> **PROVIDED TEXT**:
Let’s vaccinate the young people

As we near the 18-month mark since the start of lockdown, I’m coming to terms with the restrictions on my liberties, but I’m concerned about the youth who are missing out on their childhoods and proper schooling.

For the past year and half, as we’ve been pretty much jailed in our homes and our provinces, we have been promised that life will get better if we wash our hands, sanitise, and wear face masks.

We have been promised that life will get back to normal once we be the jab. But we are facing a number of challenges, among them the relatively slow roll-out of vaccines and the reluctance of some people to be vaccinated.

In the meantime, many people have lost their jobs and young people’s futures are being compromised.

During the third wave of infections, it was reported that the Delta variant had killed more young people than other strains had, particularly in the 15- to 35-year-old age group.

Surely we should therefore be focusing on getting as many young people vaccinated as possible?

While President Cyril Ramaphosa has announced that 18- to 34-year-olds will be vaccinated from September 1, I feel like we have cruelly stagnated our children’s development by prioritising older people in the vaccine rollout. We are like leaders who stay at home while their troops are at war.

The youth are the future, so surely we should prioritise getting them vaccinated so that they can get their childhoods back and their dreams back on track?

While it is good to teach them to wash their hands and live healthy lives, we also need to free them from the shackles of coronavirus. So why not vaccinate them and let them get back to school?

Mark my words, by March next year, we will still be scrambling to protect ourselves against Covid-19. We will still be burying our loved ones, leaving young people to fend for themselves as they will have lost their parents.

While I have continued to work from the office during the pandemic, my work takes me to the townships, and my experience has been that there is terrible fear, and a desperation for life to get back to normal.

And I too have been hopeful that it would. I believed that God would not let his people continue to die like flies. But unfortunately they have.

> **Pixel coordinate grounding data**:

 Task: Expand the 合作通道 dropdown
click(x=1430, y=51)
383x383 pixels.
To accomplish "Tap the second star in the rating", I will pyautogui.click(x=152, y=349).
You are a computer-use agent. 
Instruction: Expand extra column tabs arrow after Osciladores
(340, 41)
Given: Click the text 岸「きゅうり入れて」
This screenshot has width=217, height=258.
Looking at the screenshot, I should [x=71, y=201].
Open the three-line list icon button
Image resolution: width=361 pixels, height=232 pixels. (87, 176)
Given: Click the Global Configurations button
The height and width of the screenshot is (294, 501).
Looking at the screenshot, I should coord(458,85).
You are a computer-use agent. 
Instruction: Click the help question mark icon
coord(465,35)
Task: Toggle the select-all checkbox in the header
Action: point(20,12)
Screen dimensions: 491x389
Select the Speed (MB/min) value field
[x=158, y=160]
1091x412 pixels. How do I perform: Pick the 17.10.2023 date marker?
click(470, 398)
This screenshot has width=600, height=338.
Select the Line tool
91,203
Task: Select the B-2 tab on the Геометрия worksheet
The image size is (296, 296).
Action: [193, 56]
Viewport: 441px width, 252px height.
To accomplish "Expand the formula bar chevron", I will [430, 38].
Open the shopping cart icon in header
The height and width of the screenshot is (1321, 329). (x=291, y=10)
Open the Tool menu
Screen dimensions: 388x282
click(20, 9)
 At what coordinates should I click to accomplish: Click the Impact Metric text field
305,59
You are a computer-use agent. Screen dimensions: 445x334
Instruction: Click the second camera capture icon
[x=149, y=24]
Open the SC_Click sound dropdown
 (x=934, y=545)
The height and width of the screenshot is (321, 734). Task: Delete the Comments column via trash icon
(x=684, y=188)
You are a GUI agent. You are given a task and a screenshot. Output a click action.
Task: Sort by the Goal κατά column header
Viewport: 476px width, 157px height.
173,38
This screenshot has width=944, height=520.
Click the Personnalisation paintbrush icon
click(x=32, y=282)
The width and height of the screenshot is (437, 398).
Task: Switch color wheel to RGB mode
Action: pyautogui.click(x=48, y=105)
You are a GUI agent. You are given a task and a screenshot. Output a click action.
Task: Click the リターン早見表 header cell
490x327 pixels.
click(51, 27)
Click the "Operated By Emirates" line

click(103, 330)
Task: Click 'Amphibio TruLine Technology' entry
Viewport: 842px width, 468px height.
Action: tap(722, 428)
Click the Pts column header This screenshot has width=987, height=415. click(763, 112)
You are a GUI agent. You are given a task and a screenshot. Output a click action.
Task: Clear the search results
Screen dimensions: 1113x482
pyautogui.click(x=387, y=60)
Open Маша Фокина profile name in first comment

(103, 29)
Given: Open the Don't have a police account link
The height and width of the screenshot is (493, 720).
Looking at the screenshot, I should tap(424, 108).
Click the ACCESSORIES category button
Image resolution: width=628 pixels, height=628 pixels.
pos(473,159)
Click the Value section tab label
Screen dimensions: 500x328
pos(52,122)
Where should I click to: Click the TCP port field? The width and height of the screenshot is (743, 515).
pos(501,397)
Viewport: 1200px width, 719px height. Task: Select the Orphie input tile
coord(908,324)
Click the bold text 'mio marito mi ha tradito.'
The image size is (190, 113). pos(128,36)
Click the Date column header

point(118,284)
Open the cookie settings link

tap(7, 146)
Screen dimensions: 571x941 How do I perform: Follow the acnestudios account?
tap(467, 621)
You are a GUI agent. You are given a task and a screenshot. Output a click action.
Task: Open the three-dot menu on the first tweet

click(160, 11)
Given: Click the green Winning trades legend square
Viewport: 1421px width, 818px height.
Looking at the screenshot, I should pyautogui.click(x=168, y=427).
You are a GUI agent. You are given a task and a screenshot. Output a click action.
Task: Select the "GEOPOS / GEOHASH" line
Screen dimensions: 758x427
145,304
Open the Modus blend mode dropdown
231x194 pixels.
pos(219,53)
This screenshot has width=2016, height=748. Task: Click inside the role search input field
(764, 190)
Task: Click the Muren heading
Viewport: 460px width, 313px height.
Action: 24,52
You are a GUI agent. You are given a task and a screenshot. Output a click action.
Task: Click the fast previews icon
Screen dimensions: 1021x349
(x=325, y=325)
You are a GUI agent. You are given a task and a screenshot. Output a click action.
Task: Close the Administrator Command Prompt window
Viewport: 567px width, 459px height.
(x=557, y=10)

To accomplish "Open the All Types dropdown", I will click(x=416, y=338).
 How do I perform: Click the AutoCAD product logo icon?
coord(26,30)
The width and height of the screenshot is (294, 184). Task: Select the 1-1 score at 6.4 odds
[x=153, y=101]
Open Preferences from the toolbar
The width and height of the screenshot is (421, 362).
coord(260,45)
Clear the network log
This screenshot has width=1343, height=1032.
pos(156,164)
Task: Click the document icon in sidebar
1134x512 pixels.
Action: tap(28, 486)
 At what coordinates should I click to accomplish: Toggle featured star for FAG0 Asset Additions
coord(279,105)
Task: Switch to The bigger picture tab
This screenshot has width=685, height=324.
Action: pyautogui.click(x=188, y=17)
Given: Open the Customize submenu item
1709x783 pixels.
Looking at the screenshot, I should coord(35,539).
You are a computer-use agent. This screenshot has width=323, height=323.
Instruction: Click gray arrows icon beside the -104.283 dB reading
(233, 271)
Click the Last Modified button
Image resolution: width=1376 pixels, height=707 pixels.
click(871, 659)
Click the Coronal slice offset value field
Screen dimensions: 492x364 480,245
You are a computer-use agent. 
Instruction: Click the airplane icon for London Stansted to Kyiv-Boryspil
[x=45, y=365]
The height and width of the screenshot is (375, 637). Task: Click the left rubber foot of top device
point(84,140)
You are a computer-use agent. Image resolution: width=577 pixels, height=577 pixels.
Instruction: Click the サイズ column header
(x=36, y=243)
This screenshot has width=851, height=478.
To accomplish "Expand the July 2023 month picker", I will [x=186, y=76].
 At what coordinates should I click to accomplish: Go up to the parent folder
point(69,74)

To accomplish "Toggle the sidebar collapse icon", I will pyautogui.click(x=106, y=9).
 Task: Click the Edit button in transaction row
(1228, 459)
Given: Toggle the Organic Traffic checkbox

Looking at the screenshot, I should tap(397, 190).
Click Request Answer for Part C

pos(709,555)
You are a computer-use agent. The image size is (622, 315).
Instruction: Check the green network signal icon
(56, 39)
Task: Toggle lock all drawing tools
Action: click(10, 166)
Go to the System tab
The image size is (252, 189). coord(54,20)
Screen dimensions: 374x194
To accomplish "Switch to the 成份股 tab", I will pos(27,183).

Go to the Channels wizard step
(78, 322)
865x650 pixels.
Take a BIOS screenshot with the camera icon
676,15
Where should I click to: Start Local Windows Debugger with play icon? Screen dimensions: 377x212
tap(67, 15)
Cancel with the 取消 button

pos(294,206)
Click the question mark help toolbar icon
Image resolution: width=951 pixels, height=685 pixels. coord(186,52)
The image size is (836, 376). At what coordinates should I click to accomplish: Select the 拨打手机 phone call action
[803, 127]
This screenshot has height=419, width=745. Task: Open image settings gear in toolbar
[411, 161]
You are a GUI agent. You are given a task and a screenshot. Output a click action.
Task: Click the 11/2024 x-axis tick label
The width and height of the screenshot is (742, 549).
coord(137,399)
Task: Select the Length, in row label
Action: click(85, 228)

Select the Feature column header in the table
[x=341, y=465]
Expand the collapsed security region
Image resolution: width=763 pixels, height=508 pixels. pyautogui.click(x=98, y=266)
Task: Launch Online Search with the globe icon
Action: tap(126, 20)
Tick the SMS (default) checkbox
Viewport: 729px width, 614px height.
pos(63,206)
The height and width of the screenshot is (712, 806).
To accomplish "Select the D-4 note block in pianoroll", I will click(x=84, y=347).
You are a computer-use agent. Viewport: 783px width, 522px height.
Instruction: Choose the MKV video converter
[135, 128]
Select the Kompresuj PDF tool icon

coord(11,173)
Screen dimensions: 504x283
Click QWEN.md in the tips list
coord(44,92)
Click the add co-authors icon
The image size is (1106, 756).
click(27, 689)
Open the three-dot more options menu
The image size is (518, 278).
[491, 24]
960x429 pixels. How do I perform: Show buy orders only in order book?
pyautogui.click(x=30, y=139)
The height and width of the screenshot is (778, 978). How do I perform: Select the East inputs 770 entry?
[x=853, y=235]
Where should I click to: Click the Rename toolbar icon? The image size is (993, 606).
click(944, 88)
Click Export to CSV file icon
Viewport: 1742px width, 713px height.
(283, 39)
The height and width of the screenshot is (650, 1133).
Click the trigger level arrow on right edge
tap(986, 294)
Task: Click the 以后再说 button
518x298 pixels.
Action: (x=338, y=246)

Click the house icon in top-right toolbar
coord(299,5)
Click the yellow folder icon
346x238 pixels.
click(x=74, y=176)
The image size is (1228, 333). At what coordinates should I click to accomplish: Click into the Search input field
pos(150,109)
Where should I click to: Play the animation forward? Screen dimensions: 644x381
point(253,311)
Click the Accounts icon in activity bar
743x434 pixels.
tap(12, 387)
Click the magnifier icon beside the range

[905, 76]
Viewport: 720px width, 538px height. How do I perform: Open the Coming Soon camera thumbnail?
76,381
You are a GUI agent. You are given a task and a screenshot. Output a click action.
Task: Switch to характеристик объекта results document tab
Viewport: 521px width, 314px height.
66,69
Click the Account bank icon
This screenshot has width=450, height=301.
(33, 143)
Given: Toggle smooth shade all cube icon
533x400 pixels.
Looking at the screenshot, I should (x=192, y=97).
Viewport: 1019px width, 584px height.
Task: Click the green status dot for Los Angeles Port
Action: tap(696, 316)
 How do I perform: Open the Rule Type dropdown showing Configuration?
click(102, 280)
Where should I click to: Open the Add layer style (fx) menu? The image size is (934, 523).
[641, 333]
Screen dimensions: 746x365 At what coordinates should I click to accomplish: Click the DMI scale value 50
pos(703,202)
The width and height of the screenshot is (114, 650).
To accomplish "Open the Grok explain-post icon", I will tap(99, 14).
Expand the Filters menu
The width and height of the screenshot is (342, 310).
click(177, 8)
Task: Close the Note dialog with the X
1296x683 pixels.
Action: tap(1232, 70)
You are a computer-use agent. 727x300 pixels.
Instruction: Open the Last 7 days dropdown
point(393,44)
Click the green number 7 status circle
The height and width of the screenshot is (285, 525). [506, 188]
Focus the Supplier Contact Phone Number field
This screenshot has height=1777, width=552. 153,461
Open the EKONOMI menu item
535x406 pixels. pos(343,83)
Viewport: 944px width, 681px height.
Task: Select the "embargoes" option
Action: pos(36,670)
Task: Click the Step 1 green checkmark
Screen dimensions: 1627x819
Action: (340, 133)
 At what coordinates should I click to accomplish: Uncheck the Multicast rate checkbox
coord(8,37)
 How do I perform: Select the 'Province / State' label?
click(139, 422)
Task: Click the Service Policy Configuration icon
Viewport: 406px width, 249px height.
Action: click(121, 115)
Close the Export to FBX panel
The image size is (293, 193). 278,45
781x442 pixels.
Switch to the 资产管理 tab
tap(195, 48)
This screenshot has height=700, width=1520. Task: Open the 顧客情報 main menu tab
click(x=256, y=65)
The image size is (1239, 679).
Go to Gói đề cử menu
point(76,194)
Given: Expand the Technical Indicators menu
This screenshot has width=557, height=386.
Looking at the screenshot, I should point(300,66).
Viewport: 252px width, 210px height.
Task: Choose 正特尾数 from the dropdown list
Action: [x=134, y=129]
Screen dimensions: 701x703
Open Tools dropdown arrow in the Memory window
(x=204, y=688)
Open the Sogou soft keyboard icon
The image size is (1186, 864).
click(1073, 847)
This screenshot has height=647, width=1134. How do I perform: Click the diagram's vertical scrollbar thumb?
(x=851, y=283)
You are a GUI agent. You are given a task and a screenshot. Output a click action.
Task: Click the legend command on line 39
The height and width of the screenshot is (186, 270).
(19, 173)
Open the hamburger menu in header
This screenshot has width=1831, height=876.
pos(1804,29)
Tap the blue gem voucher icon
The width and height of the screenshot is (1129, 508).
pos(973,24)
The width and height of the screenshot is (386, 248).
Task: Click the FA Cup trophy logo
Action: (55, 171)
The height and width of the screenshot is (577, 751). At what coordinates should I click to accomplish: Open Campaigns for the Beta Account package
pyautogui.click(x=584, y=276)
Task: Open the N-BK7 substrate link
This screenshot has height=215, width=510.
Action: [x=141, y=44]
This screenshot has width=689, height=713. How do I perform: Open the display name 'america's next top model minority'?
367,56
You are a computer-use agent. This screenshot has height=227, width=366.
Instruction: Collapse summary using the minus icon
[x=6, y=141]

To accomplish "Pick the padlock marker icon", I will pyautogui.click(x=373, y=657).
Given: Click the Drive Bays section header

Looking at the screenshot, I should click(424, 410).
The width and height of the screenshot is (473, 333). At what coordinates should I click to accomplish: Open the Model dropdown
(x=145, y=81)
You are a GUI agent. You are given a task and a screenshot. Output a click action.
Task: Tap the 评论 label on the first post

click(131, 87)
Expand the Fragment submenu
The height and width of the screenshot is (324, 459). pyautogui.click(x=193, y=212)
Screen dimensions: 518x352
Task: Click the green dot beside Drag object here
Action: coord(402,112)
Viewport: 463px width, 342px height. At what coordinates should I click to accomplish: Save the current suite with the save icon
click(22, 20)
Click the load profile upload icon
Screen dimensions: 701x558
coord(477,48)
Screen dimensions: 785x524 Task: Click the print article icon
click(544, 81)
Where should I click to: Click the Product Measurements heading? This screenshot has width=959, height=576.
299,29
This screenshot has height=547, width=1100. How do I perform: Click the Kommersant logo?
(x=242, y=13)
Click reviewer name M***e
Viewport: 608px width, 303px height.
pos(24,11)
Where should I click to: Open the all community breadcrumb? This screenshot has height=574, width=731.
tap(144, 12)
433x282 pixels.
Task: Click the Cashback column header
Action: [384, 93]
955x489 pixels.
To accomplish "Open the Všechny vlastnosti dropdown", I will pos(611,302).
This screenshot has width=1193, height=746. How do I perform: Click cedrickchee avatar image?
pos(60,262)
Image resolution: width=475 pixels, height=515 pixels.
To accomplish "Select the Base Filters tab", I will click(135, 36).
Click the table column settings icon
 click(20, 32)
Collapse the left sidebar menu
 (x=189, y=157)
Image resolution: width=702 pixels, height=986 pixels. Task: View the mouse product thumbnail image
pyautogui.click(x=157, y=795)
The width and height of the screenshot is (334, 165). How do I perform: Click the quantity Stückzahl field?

> **TO DO**:
Answer these questions from the piece on vaccinating young people:
(a) In which age group did the Delta variant reportedly kill more young people than other strains had?
(b) From what date will 18- to 34-year-olds be vaccinated?
(c) Where does the writer's work lead during the pandemic?

> **RESULT**:
(a) The 15- to 35-year-old age group.
(b) September 1.
(c) To the townships.